* _What is required_
Swap "dropdown" for "drop-down list" throughout the items below and reproduce them with no other changes, omitting the pictures.

* _Provided material_
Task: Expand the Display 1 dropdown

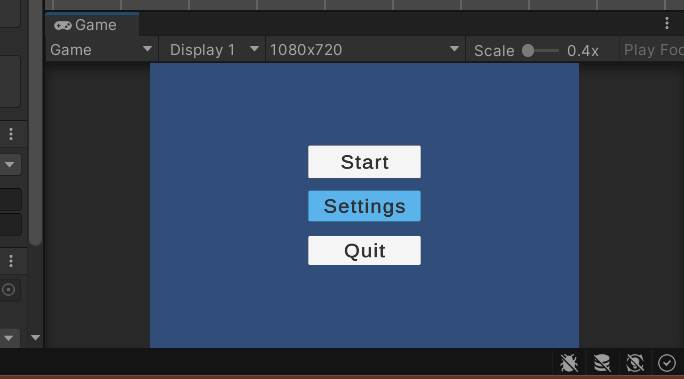Action: pyautogui.click(x=214, y=50)
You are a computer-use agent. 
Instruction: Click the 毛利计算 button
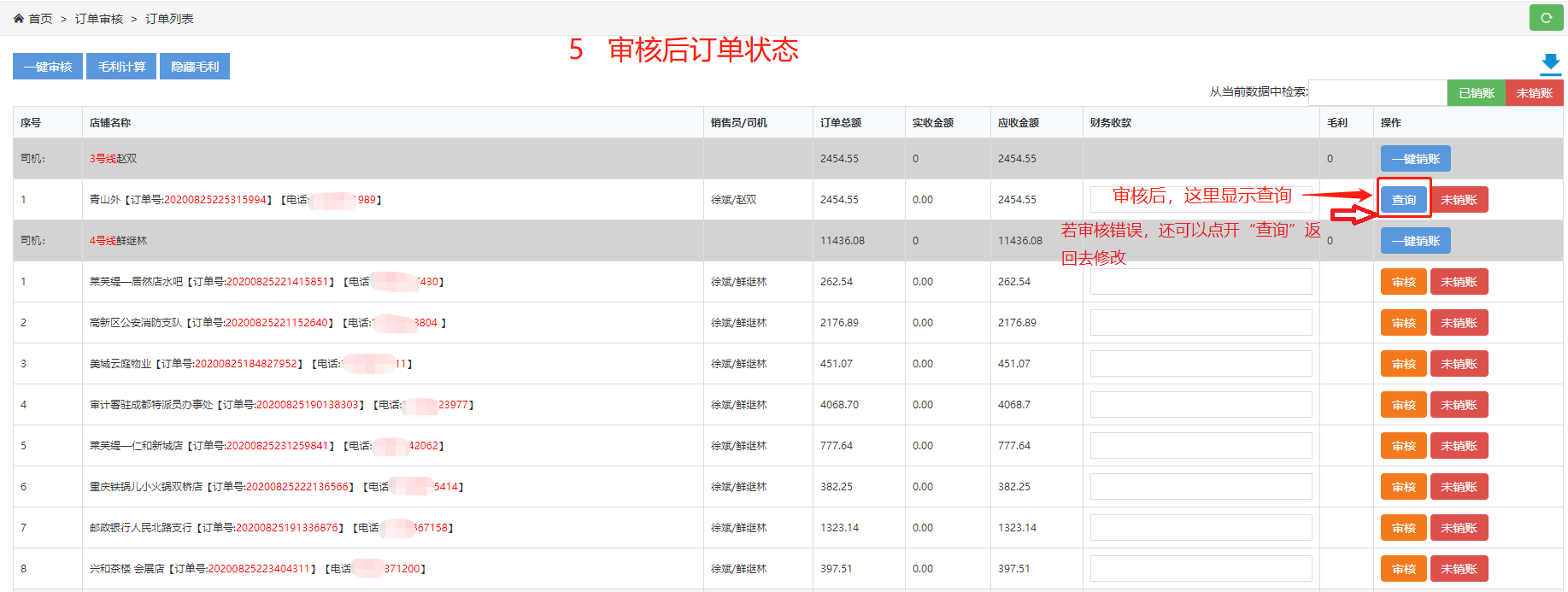[x=121, y=67]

* _Task response_
Task: Expand the Display 1 drop-down list

Action: pyautogui.click(x=214, y=50)
You are a computer-use agent. 
Instruction: Click the 毛利计算 button
[x=121, y=67]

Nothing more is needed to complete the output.